- [Required action]: Please report how many lines below contain "three", writing nothing except the number.
--- Data for analysis Enclosed Below ---
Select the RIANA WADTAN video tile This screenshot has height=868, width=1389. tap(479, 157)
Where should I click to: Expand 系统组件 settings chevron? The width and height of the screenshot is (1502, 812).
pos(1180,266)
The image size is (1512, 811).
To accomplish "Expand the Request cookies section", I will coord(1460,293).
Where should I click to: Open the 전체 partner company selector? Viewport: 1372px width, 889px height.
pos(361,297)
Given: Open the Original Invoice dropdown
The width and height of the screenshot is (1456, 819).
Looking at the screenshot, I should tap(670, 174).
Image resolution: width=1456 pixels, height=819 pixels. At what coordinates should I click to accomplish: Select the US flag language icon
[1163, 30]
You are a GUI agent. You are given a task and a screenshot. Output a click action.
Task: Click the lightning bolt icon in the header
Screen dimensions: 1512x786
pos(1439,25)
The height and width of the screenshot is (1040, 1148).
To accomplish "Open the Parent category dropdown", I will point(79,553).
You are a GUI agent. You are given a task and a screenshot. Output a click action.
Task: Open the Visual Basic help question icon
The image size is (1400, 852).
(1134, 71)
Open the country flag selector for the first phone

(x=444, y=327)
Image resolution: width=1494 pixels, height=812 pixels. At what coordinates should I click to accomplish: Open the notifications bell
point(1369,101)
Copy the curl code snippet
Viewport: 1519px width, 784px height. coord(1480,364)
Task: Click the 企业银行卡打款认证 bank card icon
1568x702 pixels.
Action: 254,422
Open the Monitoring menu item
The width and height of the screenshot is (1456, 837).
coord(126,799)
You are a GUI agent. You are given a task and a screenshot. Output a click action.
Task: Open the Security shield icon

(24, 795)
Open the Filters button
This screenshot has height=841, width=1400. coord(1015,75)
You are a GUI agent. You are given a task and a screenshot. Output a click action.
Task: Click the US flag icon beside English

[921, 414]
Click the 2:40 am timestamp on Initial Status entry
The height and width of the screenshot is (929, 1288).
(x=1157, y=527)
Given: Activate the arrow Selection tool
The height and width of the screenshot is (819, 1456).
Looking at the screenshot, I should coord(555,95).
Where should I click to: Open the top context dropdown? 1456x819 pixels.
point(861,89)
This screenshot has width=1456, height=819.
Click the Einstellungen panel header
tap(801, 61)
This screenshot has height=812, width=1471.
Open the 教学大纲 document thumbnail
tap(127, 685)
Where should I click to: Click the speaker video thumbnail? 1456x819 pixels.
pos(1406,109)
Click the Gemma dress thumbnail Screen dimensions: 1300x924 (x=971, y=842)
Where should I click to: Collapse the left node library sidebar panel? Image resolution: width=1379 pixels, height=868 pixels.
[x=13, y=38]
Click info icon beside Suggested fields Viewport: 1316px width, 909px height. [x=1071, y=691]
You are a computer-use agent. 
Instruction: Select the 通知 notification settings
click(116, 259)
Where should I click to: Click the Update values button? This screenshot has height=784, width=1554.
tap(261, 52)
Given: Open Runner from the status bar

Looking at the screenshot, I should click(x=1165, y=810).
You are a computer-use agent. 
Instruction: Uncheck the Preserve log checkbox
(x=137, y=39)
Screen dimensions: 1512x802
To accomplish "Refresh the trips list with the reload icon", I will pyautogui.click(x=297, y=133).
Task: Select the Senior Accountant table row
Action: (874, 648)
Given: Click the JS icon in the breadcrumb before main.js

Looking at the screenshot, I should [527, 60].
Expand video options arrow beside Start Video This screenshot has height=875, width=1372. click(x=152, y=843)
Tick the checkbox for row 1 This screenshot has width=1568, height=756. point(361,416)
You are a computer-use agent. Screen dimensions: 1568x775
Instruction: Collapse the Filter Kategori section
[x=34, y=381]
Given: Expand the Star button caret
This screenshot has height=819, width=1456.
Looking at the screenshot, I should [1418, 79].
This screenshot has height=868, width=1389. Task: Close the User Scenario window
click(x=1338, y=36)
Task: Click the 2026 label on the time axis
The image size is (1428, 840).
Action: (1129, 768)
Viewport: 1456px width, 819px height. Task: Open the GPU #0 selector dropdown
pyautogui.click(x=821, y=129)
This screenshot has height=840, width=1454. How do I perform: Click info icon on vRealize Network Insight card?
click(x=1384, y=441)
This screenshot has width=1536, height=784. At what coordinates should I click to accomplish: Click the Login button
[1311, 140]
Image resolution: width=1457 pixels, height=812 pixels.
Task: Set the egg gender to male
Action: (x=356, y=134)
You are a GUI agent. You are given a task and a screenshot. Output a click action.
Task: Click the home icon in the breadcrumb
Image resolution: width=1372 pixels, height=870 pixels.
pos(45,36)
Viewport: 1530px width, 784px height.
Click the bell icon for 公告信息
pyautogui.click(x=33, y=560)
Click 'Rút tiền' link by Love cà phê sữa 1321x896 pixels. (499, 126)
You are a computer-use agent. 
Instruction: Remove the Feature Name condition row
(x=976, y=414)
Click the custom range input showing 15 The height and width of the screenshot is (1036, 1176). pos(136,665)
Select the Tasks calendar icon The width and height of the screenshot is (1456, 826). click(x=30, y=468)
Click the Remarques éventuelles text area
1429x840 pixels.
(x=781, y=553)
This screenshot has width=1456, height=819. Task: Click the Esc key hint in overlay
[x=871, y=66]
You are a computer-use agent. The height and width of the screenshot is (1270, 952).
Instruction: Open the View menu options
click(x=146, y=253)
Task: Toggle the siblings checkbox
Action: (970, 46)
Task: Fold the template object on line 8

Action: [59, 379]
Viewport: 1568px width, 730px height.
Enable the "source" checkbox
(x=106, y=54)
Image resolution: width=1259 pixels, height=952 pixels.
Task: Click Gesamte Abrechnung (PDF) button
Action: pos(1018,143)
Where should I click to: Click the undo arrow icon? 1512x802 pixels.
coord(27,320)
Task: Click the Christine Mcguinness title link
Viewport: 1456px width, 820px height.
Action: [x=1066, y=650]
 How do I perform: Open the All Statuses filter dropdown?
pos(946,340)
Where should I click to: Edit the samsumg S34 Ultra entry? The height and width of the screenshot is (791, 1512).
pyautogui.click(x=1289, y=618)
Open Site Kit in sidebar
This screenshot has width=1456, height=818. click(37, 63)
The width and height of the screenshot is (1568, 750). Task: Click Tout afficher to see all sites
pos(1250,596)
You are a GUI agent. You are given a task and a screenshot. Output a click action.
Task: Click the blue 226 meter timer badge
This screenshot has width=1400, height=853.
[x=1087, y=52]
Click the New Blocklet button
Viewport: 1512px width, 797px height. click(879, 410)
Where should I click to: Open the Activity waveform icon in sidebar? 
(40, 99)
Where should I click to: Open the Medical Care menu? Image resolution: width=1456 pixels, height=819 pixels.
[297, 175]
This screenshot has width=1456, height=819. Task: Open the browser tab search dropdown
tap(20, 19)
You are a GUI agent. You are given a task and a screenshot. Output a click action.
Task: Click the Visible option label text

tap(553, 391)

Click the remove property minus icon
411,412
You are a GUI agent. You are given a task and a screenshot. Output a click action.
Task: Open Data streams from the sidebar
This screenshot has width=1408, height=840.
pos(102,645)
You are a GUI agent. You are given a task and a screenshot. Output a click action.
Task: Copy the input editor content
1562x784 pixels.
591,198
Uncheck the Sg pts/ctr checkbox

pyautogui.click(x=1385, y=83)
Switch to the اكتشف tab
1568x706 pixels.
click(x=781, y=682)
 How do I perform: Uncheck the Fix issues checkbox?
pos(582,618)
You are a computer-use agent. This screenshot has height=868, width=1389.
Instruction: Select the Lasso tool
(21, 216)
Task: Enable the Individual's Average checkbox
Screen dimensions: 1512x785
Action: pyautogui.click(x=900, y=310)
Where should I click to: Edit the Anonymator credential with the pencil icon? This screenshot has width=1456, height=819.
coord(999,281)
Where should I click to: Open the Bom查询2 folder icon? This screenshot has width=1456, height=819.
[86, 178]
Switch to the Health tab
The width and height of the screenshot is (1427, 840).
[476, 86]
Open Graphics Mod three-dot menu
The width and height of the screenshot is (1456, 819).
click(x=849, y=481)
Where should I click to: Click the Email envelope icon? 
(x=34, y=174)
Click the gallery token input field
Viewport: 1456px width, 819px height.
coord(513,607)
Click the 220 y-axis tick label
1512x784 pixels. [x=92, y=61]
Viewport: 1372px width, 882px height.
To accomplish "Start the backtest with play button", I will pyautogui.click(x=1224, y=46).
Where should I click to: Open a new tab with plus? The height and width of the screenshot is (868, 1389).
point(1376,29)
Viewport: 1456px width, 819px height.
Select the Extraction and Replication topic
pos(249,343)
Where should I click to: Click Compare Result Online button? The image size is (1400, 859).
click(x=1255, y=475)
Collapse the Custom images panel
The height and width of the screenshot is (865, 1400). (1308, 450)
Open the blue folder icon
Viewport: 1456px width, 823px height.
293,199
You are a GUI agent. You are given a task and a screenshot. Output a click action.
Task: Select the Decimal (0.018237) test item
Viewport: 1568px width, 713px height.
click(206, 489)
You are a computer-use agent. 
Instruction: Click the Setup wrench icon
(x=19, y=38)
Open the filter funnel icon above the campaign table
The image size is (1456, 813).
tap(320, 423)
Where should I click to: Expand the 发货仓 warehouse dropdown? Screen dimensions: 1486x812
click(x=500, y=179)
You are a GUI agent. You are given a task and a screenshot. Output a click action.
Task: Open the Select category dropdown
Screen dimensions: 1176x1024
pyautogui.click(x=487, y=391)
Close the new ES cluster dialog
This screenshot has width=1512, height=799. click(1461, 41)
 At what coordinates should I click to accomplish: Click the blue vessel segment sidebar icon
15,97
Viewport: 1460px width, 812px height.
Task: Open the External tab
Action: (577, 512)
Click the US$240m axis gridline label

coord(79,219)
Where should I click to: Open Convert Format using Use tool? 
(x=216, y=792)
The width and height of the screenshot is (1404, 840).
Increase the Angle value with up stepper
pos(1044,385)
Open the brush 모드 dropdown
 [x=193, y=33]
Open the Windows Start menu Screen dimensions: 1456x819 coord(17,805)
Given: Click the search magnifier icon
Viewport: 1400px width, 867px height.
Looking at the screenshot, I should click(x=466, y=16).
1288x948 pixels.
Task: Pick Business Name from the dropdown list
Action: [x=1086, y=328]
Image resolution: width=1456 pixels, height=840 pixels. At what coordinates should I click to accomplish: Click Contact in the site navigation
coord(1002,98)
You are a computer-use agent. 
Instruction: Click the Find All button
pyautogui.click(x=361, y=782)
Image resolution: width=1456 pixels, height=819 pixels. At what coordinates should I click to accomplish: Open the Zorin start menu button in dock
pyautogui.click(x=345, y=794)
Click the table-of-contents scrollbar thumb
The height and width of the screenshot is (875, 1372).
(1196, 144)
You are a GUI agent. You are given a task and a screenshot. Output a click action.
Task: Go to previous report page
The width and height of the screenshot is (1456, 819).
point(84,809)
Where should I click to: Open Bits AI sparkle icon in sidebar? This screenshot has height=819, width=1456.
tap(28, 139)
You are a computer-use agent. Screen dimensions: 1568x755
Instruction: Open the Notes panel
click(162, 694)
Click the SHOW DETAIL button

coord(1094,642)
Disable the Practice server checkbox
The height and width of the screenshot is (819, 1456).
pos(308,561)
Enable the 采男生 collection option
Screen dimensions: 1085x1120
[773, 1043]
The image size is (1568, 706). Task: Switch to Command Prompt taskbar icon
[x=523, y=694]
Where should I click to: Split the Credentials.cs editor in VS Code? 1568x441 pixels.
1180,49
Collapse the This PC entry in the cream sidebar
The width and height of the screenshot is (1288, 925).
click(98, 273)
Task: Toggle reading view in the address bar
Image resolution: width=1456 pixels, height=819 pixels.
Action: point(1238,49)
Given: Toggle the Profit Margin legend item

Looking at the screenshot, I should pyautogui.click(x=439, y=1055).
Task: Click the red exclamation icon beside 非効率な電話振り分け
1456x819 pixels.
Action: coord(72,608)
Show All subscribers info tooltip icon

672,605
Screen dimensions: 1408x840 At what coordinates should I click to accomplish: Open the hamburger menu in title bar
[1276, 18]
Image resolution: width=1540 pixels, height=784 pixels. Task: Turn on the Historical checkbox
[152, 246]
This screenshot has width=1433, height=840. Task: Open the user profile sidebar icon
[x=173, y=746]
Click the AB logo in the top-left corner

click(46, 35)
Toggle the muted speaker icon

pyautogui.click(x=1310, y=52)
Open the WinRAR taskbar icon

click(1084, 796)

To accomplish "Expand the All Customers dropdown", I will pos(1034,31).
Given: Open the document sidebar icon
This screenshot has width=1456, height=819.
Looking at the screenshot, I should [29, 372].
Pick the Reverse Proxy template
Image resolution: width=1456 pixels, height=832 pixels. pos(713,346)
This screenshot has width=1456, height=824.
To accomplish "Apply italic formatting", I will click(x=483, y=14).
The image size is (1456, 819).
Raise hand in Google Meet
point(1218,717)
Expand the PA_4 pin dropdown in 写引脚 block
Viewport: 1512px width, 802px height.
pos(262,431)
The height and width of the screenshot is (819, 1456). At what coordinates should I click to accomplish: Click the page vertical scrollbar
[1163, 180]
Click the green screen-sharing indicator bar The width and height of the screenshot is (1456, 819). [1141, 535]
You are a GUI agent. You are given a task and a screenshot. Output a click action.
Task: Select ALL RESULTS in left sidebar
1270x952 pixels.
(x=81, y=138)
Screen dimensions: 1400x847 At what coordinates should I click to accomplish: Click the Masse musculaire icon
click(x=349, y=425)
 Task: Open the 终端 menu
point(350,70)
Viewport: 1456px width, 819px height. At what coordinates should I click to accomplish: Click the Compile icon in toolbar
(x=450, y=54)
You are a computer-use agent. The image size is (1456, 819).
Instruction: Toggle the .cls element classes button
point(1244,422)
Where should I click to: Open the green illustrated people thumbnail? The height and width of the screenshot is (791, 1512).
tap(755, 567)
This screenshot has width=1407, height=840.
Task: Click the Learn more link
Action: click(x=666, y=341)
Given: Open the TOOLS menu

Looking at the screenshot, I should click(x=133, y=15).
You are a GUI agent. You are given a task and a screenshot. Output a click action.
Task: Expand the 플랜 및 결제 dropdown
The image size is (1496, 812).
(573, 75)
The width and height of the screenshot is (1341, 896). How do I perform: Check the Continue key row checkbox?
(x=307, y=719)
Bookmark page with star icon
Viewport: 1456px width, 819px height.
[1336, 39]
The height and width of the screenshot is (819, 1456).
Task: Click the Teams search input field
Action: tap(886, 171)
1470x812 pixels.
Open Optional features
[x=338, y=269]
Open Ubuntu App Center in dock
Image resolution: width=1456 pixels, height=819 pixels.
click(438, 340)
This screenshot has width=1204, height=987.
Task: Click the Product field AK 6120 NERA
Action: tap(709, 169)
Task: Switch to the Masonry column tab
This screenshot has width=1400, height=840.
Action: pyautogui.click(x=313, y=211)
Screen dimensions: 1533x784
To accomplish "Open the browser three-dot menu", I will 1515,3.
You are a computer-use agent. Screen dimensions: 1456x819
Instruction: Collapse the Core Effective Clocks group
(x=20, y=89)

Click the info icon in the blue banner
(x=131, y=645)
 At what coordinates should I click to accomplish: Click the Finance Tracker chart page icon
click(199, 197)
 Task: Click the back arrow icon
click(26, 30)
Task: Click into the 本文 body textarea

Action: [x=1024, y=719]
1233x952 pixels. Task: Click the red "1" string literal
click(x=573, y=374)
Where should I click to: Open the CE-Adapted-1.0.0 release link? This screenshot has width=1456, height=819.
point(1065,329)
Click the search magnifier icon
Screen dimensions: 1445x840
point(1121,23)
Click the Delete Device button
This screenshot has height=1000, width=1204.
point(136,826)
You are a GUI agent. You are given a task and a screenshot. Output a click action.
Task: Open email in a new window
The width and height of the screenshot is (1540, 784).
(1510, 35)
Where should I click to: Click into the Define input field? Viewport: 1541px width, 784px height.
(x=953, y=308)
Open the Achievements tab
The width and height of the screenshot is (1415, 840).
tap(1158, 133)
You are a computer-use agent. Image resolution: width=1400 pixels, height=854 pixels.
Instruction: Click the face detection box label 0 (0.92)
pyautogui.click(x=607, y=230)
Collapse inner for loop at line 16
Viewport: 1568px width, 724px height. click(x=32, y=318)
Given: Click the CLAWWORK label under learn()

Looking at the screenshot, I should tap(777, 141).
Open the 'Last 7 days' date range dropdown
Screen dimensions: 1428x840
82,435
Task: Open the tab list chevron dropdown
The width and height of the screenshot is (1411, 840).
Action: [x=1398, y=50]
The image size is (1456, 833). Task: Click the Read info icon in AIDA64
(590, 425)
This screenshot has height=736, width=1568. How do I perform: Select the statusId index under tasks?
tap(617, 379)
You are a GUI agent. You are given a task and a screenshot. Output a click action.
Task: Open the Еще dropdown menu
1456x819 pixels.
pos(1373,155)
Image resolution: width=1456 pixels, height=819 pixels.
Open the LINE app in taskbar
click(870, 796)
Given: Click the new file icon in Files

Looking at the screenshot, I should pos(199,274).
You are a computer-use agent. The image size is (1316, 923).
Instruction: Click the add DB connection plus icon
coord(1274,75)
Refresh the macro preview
--- End of Enclosed Data for analysis ---
- [Output]: 2